In this activity you are going to be working in groups to discuss some of the challenges and opportunities around the size and scale of learning communities, particularly online. In your group discussion area, share a positive and/or a negative example of your experience of being part of an online community (informal or formal). What were the key things that made or make the experience positive or negative? Provide a short overview of your personal experience in your group discussion area. Once you have all posted your entries then, as a group create a list of your:

  • three essentials considerations for positive community building
  • three things to avoid or mitigate when trying to build and sustain a community

I found this useful infographic defining online communities:

Online community infographic

Online community definition, by Hans Leijström, via Flickr. Licence: CC-BY-2.0

Obviously from this, activities should be encouraging contributions of useful content from valuable members.

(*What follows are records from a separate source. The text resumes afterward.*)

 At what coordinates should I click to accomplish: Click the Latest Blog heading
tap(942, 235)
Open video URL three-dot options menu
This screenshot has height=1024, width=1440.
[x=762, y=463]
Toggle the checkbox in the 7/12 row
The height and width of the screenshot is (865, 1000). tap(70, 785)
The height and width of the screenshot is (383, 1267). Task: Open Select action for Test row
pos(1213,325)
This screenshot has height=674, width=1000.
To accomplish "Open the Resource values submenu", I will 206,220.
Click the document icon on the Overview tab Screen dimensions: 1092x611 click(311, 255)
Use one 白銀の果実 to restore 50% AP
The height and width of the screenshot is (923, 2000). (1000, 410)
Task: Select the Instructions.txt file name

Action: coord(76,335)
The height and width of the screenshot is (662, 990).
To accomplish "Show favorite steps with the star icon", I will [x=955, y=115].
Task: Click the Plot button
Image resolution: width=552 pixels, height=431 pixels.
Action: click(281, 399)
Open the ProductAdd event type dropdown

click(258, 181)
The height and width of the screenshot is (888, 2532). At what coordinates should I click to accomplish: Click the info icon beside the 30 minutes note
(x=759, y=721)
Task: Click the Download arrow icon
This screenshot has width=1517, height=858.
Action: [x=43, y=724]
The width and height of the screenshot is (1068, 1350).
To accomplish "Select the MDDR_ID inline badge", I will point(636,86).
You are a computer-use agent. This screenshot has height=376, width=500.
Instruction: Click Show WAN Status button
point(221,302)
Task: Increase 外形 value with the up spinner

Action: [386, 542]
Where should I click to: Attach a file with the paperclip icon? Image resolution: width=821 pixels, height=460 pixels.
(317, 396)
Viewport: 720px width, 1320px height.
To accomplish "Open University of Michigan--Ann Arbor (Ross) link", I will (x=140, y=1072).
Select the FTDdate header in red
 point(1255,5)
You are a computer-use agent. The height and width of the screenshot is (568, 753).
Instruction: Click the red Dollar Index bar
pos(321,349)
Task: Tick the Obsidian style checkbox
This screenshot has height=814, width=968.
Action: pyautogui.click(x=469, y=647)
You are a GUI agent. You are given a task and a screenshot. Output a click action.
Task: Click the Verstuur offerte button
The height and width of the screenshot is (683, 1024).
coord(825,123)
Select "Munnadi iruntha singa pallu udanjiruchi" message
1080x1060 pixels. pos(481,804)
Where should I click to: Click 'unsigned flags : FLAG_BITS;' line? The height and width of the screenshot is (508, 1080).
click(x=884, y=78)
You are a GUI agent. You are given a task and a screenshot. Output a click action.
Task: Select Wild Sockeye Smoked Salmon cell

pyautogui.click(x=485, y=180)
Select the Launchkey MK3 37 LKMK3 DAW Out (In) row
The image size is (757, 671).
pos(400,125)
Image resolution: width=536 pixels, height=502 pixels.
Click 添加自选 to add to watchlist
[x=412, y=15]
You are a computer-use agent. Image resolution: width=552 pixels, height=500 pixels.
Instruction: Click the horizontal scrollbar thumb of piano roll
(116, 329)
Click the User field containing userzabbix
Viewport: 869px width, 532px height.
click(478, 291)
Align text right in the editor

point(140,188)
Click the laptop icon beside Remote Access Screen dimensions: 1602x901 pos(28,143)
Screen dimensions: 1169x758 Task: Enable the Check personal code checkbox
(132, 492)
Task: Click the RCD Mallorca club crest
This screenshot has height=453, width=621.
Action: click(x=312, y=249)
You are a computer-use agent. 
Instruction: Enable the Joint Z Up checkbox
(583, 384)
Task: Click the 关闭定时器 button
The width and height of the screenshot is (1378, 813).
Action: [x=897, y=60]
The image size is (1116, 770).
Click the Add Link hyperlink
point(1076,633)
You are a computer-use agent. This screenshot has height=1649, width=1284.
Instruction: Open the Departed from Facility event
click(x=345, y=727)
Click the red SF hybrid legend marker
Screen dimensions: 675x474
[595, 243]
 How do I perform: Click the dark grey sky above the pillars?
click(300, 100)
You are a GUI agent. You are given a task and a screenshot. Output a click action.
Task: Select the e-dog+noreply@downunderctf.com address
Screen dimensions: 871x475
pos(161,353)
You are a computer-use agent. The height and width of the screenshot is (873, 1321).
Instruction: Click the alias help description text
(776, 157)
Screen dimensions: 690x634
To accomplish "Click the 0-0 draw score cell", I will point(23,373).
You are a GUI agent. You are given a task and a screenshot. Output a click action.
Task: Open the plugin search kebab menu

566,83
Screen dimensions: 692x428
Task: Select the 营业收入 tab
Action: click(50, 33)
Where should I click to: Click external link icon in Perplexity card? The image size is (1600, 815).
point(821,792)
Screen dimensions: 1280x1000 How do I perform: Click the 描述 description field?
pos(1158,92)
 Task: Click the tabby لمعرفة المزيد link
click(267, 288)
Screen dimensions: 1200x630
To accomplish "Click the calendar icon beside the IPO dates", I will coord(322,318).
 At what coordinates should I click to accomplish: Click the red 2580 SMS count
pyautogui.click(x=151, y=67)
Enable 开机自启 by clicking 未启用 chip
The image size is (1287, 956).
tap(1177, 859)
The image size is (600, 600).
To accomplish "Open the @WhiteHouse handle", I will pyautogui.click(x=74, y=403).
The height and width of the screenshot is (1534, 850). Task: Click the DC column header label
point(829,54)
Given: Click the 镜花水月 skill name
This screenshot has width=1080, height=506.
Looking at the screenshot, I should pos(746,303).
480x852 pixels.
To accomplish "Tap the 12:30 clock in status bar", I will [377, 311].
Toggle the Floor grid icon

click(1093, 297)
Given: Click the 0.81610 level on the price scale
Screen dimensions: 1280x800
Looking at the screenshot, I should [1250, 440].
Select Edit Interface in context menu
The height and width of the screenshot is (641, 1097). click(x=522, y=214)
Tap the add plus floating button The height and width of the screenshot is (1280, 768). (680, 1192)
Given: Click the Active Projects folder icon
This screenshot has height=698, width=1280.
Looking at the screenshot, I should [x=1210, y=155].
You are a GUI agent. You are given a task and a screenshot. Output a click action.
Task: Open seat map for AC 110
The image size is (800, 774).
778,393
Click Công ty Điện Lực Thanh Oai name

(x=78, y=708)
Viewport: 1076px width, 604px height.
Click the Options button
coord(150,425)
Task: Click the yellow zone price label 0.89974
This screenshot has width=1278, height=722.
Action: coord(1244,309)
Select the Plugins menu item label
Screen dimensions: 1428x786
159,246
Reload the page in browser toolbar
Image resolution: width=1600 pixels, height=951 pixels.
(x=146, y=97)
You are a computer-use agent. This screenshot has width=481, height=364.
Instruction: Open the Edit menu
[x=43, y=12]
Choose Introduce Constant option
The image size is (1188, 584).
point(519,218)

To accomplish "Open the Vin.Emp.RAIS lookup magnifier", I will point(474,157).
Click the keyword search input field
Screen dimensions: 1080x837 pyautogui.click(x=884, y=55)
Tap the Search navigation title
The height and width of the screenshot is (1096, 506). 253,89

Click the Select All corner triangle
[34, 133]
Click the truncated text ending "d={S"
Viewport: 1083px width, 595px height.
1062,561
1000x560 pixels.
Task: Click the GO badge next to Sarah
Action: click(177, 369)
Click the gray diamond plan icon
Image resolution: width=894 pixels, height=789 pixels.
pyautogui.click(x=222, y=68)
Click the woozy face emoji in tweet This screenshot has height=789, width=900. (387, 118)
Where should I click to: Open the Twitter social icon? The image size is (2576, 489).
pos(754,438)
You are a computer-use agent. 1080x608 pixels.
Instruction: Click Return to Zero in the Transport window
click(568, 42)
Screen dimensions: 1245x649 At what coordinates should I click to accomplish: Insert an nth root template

Logically, that means three of the considerations for positive community building should be:

  1. Activities that encourage contributions
  2. Inclusion of members that can be motivated to contribute
  3. Existence of something useful / interesting that members are able to contribute

Referring back to the Community of Inquiry, according to ‘Learning to Learn Online: Define your learning community‘, maintaining a cognitive presence in the community requires a continual process of critical thinking. Meanwhile, developing a social presence in the learning community involves creating the open and mutual relationships that allow for learning and collaboration to occur.

Community of inquiry

Community of Inquiry: Venn diagram from the course notes License: Creative Commons Attribution 4.0 International (CC BY 4.0)

I’d say Discourse was what was missing from my group project. According to the course notes,

Discourse refers to the capacity of the social presence to engage the cognitive presence through communication. The communication involved in discussing, writing, and otherwise engaging with the cognitive domains under investigation is predicated in no small part on the social presence already established in these spaces. How we write in this disciplinary space, how we draw on research and construct arguments, how we adopt the communicative practices at work in the field and in the profession, all of this is accelerated by a strong social presence.

So how did this not happen in my group?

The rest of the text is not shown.